Si tratta di cambiare pelle, di provare a guardare da un’altra parte rispetto a quella che giornalmente i mass media ci indicano.
Quello che abbiamo vissuto durante la pandemia, per alcuni ha stimolato un risveglio che li ha portati a scegliere tra i valori del neoliberismo, continuamente riaffermati e rafforzati e i valori mediterranei che ci hanno sempre caratterizzato, tra il transumanesimo e una nuova umanità. Ma per nutrire questa nuova umanità dobbiamo avere il coraggio di prendere posizione, con forza e determinazione, riprendere in mano la nostra identità. D’altronde la nostra Costituzione parla di uno Stato che si occupa del pieno sviluppo dell’essere umano e si preoccupa di rimuovere gli ostacoli che possono impedirlo. Ritornare quindi alla Costituzione diventa per noi rivoluzionario.
La rivoluzione a cui si allude è insieme una rivoluzione spirituale, comunitaria e culturale. E l’Italia può essere un faro per l’umanità, a partire dalla sua tradizione.
Si tratta di superare l’alienazione da sé, perché se non sai chi sei non puoi essere libero, accettare i limiti nostri e degli altri, unire le forze, cercare il senso della nostra vita e delle nostre azioni, non agire in modo “irriflesso”, ma ricercare e trovare il proprio posto nel mondo, la piena realizzazione spirituale, che apre la possibilità di sperimentare pace e benessere. Non liberi di realizzare ciò che si vuole, come ci indica l’etica attuale, un’etica dell’assenza del limite, piuttosto liberi di realizzare pienamente se stessi. Una posizione da cui si diventa creativi, generosi, contributivi nella società, capaci di assumersi la responsabilità non solo della propria vita, ma anche di quella degli altri e delle generazioni future.
Cercare il senso: di solito ci mettiamo in ricerca partendo da una condizione critica, anche se bisognerebbe essere sempre in ricerca, ma spesso lo si capisce dopo diverse crisi.
Non restare solo vivi, ma restare umani: trattarsi bene, avere cura del corpo e dello spirito. Avere cura dei nostri stati interiori, darci il tempo per rilassarci. Spesso siamo tesi e la tensione non è altro che un dispendio di energia. Non organizzare la vita come un massacro, non affastellare impegni, darsi tempo, non rinviare la pace dentro e fuori di noi.

──────────────────────────────

▶ [COMPITO A]:
Rispondi alle domande seguenti in base al testo in esame.
(i) Di quale Stato parla la Costituzione?
(ii) Quali tre aggettivi descrivono la rivoluzione a cui si allude?
(iii) Che cos'è la tensione?
▶ [COMPITO B]: Prosegui il testo in esame sulla rivoluzione spirituale, comunitaria e culturale, partendo dopo la sua ultima frase.

──────────────────────────────

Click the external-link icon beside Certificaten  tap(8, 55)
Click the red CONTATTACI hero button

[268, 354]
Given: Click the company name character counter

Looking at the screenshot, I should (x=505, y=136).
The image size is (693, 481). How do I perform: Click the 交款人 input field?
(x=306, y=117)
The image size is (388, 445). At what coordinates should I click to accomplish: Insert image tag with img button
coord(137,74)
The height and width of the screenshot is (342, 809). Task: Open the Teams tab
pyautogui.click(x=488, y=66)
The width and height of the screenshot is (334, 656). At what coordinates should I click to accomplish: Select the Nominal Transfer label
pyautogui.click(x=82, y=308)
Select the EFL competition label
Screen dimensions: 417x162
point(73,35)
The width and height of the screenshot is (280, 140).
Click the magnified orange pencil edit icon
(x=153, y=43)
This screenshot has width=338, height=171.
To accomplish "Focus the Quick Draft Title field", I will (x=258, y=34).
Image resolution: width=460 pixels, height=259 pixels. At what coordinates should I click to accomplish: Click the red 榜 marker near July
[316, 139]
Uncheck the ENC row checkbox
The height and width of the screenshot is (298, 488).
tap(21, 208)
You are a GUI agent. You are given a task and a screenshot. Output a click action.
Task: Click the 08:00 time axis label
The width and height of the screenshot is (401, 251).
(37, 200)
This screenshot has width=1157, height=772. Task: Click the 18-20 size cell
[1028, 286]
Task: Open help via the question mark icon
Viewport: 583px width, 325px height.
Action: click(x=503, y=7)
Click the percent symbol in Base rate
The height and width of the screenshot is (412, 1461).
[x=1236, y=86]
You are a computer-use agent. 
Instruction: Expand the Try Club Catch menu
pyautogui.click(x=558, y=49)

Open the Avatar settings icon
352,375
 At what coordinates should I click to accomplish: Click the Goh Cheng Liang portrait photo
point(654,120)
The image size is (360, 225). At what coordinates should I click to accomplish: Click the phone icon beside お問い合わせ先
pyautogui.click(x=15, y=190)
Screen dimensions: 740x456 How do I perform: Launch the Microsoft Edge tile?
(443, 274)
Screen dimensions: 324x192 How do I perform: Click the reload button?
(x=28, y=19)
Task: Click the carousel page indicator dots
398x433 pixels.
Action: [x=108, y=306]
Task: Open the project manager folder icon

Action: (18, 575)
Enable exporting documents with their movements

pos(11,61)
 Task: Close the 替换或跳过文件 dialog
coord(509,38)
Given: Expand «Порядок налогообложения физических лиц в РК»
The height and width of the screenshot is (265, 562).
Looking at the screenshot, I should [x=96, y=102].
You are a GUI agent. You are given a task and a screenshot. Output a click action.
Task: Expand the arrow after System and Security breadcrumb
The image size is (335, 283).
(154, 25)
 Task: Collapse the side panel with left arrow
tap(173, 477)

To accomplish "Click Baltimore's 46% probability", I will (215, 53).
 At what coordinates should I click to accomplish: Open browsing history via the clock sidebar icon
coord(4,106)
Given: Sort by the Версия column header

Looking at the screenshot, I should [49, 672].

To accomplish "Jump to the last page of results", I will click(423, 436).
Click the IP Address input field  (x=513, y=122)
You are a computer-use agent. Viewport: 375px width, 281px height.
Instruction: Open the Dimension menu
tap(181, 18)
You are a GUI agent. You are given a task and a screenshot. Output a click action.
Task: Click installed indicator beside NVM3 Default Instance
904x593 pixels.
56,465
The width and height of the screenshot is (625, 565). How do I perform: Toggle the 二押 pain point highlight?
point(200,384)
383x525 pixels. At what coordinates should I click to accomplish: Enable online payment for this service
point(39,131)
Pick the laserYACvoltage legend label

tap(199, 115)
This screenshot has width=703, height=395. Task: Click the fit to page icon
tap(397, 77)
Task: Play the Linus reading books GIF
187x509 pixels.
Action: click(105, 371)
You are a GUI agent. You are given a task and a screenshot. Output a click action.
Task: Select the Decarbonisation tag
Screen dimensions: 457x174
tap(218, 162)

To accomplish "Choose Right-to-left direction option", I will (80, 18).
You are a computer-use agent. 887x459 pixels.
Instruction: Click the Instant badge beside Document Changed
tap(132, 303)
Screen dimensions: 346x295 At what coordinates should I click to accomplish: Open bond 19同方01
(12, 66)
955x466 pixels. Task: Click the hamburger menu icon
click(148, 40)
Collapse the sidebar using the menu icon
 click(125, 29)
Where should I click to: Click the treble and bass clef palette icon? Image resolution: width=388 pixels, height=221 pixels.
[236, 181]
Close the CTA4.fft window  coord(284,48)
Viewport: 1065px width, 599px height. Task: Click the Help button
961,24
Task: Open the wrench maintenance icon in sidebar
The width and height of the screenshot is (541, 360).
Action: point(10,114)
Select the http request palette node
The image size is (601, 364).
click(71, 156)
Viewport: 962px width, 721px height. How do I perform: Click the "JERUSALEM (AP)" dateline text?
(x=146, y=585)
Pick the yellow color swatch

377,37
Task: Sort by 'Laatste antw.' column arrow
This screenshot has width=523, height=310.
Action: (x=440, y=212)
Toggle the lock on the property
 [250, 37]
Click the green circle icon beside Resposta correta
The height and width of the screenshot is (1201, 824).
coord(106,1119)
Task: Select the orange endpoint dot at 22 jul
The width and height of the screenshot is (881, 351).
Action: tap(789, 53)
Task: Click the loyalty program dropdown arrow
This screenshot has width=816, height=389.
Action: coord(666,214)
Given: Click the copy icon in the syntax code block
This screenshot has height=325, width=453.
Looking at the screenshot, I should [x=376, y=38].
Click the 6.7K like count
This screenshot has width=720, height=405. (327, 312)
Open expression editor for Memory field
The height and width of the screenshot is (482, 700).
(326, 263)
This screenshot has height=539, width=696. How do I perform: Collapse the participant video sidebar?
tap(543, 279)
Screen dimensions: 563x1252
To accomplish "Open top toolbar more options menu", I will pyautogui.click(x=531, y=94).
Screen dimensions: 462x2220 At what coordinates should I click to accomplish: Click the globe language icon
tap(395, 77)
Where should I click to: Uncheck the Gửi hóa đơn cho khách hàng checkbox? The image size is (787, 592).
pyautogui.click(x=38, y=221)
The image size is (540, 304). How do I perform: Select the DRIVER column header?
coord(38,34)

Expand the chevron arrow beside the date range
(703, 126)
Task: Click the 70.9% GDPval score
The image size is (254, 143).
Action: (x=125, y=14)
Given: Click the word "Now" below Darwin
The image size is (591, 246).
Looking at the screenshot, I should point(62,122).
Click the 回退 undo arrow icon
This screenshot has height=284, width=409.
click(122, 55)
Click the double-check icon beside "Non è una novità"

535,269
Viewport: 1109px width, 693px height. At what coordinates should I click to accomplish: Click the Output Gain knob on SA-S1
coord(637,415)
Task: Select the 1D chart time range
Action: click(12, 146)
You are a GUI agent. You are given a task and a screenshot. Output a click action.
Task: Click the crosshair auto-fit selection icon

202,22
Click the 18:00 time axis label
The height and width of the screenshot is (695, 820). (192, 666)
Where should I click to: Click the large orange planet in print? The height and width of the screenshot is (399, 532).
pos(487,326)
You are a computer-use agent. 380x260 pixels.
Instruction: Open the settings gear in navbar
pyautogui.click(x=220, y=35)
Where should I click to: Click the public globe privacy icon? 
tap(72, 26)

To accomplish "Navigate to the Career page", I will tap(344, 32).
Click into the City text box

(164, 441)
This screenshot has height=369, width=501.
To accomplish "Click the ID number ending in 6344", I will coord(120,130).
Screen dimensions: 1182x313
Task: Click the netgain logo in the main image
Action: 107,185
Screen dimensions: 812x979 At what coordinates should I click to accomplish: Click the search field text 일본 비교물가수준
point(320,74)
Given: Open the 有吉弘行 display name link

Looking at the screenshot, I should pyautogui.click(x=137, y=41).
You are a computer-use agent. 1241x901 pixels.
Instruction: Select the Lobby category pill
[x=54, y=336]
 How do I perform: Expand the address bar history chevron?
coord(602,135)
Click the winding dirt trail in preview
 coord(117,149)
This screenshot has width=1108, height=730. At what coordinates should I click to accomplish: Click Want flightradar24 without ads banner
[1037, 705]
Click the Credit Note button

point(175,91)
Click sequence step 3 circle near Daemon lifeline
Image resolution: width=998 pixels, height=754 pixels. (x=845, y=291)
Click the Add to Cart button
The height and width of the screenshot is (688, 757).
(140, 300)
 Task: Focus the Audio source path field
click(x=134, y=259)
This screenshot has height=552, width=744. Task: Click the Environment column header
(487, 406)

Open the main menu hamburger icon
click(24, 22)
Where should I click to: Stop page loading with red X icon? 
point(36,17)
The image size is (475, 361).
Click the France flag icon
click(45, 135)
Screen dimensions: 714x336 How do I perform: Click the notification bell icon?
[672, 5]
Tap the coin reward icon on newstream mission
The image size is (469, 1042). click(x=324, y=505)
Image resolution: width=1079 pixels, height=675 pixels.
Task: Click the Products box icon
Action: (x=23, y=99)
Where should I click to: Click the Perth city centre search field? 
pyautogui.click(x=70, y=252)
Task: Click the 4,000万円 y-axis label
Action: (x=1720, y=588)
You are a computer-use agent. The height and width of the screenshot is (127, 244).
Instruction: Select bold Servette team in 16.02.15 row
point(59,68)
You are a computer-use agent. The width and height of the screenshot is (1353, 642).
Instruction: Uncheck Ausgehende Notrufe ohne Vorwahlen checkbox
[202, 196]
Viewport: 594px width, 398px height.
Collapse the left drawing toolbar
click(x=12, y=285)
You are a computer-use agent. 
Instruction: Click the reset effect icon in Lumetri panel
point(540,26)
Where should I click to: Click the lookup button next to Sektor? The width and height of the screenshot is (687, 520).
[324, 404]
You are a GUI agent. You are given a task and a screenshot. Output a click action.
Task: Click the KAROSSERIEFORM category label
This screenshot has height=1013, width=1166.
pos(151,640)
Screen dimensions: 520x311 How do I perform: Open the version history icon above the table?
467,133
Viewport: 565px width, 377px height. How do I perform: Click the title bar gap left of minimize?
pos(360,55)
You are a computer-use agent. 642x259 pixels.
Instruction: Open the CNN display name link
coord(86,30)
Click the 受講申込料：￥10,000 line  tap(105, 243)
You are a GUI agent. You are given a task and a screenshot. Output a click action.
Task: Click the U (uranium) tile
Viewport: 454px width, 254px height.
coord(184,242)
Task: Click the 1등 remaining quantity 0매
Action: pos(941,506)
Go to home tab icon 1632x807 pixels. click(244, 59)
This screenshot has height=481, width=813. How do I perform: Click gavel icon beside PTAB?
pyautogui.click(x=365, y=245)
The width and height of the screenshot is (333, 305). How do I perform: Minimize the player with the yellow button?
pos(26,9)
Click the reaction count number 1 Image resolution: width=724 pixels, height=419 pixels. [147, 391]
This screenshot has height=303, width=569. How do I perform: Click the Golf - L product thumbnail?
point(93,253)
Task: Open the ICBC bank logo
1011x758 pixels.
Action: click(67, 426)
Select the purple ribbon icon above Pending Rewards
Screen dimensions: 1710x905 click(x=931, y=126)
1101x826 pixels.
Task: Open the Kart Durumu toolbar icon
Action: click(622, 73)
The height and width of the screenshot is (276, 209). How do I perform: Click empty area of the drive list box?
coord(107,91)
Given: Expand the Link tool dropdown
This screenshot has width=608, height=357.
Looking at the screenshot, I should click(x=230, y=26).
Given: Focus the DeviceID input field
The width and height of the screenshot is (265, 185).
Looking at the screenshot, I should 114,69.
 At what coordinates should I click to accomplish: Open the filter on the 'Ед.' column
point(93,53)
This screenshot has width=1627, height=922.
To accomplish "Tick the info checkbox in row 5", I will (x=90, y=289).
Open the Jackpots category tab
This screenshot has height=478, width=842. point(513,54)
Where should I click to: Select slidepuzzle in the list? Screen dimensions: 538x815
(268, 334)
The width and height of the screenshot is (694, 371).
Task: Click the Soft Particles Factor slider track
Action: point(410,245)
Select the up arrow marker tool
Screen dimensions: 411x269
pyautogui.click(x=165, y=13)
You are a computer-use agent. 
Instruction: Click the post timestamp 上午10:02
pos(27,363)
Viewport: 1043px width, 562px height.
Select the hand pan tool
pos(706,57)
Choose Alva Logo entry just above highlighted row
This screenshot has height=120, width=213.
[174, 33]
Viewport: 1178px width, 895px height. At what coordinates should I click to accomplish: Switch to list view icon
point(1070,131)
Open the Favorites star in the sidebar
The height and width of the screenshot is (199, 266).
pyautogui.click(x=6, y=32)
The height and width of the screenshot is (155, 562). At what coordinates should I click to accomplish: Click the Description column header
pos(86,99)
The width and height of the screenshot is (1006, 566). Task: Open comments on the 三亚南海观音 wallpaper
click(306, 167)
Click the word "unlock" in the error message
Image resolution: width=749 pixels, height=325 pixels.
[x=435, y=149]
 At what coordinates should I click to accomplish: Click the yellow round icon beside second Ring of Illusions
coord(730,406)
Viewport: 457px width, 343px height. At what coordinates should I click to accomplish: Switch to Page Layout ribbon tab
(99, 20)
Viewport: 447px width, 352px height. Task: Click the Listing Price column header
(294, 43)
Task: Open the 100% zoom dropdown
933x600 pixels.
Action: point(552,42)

──────────────────────────────

▶ [RISULTATO A]:
(i) Di uno Stato che si occupa del pieno sviluppo dell'essere umano e si preoccupa di rimuovere gli ostacoli che possono impedirlo.
(ii) Spirituale, comunitaria e culturale.
(iii) Non è altro che un dispendio di energia.

▶ [RISULTATO B]:
Anche la psicoimmunologia ci dice che malattia e guarigione non sono il meccanico prodotto dell’attività di un singolo apparato anatomo-fisiologico, ma il frutto di un sottile gioco di influenze reciproche tra sistema immunitario, sistema nervoso e stress psicologico.
In un organismo sano ogni parte del sistema immunitario svolge il suo compito con incomparabile efficienza. La sanità di cui parliamo ha a che fare anche con influenze sottili come l’umore, i sentimenti, gli stati della mente, il comportamento, gli atteggiamenti e i meccanismi di adattamento.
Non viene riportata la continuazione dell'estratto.